Could anyone please show me the whole process to make your own dataset?

Question

Could anyone please show me the whole process to make your own dataset?

YokkaBear opened this issue 5 years ago · 18 comments

I am trapped in the big confusion on how to make a dataset that can be used to train arcface model out of my own face data directory, in the structure as below:

.
├── PersonA
│   ├── 001.jpeg
│   └── 002.jpeg
├── PersonB
│   ├── 001.jpeg
│   └── 002.jpeg
└── PersonC
    ├── 001.jpeg
    ├── 002.jpeg
    └── 003.jpeg

3 directories, 7 files

It would be better to show me the steps in detail in the following form:

...
...
...
...

Much appreciation and thanks!

Answer 1 · 2019-07-12T04:45:56.000Z

TBH, this is the most implicit dataset-making procedure I've ever seen, no one has ever shown me clearly or briefly how to make up ones' own complete available dataset including the writer. Really call for some clear ideas though...

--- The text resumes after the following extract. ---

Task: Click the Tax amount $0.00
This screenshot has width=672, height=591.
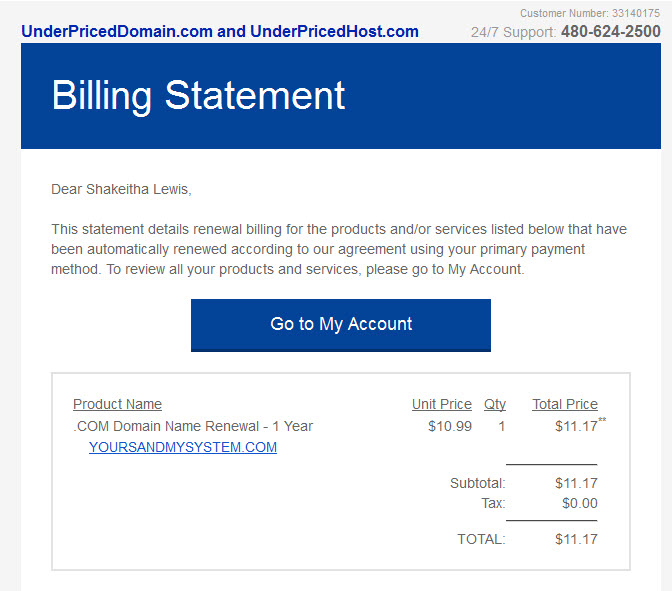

Answer 2 · 2019-07-13T09:42:44.000Z

Hi @YokkaBear,
I think you have to search other places or read papers of LFW, YTF dataset creators to get an understanding of how datasets are collected and refined, the issues here are mostly about insightface project and not about some dataset, because they've used merged or publicly available datasets (you can read their paper (https://arxiv.org/pdf/1801.07698.pdf)).
But to clear some points you can follow the next steps (regarding this project):

You have to collect images of people: one folder for images of one person (the images can be of different quality, having different lightning conditions, from different cameras, sources, etc.);
You have to refine the folders you have: delete/merge duplicate folders (having the same person images), because it will affect the accuracy of your training;
After first two steps you should have one folder with subfolders having the structure like you provided above;
Align your dataset with the size of the images 112*112: for this you can use facenet's alignment script (https://github.com/davidsandberg/facenet/blob/master/src/align/align_dataset_mtcnn.py) or if it doesn't work for you, you can use my script (https://github.com/Talgin/preparing_data/blob/master/align_dataset_mtcnn_v1.py), which is the revised version of facenet script - some libraries were out of date, so I had to change them.
Then... you have to divide your dataset into Train, Validation, Test sets (we used 80%,10%,10% ratio);
Then you have to create .lst file of you dataset: you can use our script (https://github.com/Talgin/preparing_data/blob/master/insightface_pairs_gen_v1.py);
Generate .rec and .idx files using: face2rec2.py (insightface/src/data/face2rec2.py);
Generate pairs.txt;
Using pairs.txt generate .bin file using lfw2pack.py (https://github.com/deepinsight/insightface/blob/master/src/data/lfw2pack.py) - bin file is needed for validation;
Collect .rec, .idx, .bin, property files into one folder and start training.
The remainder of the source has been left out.